Banks in the S&P 500 were trading lower, dragging down the financials sector of the broad index by 1.3%.

U.S. government bonds continued to strengthen, sending the yield on the 10-year Treasury note down to 2.309% from 2.318% Monday. Yields fall as bond prices rise.

Declining bond yields don't bode well for banks, which earn money on the difference between what they pay on deposits and what they charge to lend money.

Broadcom shares fell about 2.2% as investors continued to assess the chip maker's bid for Qualcomm. Shares of Qualcomm gained 2.5%.

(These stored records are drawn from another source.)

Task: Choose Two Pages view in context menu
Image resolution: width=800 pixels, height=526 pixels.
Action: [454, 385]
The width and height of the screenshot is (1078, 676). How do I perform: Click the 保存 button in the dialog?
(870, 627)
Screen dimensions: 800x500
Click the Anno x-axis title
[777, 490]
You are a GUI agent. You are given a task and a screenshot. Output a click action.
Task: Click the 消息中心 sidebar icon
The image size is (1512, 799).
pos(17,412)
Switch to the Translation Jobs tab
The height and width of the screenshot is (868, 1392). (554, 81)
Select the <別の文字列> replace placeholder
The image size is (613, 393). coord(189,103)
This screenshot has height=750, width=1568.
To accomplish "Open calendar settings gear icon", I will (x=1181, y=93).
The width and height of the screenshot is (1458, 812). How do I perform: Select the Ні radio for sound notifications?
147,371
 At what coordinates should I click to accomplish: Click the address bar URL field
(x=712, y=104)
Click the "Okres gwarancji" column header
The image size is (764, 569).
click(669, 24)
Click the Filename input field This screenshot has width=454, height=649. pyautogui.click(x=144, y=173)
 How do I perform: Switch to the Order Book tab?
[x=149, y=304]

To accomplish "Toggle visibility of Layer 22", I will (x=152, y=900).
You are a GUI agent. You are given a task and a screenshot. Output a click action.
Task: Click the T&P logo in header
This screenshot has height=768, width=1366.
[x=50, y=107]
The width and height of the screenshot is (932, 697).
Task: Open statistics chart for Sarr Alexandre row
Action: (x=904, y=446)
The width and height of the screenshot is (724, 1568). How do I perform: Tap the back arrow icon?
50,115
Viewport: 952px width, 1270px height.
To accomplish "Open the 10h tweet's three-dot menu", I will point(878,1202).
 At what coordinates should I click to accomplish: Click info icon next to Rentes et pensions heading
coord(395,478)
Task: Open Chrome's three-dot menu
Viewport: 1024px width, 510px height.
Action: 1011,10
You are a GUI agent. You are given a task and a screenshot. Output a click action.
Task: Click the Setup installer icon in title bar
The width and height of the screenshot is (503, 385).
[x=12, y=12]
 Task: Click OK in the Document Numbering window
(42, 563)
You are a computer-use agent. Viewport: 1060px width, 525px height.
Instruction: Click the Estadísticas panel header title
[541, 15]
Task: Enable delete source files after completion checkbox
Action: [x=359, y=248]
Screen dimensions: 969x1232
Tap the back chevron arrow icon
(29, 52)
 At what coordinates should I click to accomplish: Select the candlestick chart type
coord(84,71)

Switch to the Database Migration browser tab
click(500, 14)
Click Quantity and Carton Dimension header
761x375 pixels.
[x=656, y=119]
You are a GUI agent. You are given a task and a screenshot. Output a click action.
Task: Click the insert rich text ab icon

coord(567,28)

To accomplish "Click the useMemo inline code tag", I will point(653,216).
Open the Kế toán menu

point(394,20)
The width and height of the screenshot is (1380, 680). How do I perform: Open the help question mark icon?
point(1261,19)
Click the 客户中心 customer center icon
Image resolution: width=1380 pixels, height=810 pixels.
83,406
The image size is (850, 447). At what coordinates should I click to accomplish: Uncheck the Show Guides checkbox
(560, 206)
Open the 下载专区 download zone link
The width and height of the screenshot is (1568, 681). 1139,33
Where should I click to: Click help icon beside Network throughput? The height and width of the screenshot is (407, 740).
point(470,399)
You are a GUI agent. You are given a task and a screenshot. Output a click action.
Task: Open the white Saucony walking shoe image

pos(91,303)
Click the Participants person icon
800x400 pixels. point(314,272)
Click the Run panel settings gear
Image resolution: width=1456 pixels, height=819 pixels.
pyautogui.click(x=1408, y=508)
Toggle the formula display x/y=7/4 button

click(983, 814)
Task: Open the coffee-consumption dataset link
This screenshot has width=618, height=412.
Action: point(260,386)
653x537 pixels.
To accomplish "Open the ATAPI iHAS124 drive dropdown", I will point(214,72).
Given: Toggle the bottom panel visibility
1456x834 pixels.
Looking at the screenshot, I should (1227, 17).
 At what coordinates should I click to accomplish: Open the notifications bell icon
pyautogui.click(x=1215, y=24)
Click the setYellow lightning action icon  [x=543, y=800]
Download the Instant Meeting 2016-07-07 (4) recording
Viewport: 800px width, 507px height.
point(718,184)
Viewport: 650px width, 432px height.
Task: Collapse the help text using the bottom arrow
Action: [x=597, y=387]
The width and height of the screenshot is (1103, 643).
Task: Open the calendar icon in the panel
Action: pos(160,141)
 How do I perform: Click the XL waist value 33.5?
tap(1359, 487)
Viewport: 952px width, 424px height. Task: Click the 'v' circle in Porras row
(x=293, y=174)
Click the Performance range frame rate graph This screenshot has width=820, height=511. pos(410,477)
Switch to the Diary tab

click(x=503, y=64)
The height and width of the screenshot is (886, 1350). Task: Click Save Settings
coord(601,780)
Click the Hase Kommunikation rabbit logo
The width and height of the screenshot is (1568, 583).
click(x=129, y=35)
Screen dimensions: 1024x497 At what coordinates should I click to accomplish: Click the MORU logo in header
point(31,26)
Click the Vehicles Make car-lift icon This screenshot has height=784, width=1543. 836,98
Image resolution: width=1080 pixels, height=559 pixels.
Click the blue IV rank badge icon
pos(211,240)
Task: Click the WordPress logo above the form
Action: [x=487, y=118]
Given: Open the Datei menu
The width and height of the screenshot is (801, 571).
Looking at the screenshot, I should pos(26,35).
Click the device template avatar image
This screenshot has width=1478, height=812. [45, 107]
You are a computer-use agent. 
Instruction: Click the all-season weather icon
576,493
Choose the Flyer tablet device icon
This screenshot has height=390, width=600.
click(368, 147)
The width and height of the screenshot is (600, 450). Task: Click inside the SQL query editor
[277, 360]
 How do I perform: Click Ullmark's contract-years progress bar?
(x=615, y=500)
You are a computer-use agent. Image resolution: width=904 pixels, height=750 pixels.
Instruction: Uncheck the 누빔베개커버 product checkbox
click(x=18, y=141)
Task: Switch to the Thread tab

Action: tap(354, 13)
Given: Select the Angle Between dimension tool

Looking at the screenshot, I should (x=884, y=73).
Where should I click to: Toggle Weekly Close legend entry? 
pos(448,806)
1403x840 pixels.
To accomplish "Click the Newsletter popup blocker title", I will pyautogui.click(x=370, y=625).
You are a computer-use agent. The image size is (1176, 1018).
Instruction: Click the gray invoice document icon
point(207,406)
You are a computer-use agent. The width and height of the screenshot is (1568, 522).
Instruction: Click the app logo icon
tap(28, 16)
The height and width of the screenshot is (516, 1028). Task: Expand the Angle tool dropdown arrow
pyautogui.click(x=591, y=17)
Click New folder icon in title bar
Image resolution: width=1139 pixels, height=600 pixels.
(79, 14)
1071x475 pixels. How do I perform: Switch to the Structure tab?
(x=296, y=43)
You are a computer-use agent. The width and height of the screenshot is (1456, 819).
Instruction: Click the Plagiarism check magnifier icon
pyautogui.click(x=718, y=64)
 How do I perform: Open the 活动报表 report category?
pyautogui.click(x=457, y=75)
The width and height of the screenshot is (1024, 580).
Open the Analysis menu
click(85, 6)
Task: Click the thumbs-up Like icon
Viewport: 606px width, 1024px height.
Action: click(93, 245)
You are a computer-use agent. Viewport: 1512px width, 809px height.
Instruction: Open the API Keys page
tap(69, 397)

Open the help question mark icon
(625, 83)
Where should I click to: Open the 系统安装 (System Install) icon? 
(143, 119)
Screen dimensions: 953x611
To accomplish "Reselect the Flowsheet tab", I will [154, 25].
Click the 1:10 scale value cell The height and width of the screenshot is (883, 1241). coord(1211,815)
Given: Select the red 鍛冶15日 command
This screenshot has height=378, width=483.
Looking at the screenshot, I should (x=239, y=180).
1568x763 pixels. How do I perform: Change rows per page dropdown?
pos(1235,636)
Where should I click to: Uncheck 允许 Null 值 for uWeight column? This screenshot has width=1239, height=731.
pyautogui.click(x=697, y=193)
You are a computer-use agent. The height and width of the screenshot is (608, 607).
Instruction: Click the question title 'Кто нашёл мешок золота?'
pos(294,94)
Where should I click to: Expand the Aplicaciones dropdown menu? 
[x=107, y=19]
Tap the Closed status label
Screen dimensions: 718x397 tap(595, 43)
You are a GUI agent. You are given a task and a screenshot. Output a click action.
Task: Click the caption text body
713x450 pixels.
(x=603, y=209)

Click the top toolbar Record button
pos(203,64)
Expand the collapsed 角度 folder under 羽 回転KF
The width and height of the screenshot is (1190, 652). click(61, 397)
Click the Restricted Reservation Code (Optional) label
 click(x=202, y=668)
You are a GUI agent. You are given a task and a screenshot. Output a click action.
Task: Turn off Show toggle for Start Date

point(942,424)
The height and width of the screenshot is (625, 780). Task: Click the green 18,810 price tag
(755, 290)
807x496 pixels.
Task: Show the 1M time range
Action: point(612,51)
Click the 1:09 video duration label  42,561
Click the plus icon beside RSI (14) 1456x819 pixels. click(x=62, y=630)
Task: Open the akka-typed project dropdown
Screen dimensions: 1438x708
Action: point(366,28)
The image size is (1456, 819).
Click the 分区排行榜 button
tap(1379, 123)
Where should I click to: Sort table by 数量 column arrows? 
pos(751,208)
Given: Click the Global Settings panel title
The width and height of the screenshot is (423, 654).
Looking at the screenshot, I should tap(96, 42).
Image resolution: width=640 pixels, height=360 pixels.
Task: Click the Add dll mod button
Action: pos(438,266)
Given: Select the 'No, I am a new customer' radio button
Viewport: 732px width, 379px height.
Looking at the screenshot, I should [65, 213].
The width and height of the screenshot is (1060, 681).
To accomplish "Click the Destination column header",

21st Century Fox added 1.1% after reports that Walt Disney had held talks to purchase a large chunk of the company's entertainment business, though those talks have since cooled. Shares of Disney added 1%. In 2013, News Corp, owner of The Wall Street Journal and other publishing businesses, and 21st Century Fox, home to the major entertainment assets, were split into their own businesses.

Robust corporate earnings have helped push stocks to fresh highs in recent weeks. More than 80% of the companies in the S&P 500 have reported for the third quarter so far, according to FactSet. Many have reported upbeat results, especially among the energy sector, which is rebounding from a slump in commodities prices in 2016.

However, sectors such as financials have posted earnings declines from the year before, with insurance companies being the biggest drag due to severe summer storms, says FactSet's data.

"What is slightly concerning to me is that much of earnings upside has come from energy and materials, and I don't know that environment will be sustained," said Marc Zabicki, president and chief investment officer at Bower Hill Capital Management.

The Stoxx Europe 600 shed 0.5%, while Japan's Nikkei Stock Average rose 1.7% to levels last seen in early 1992.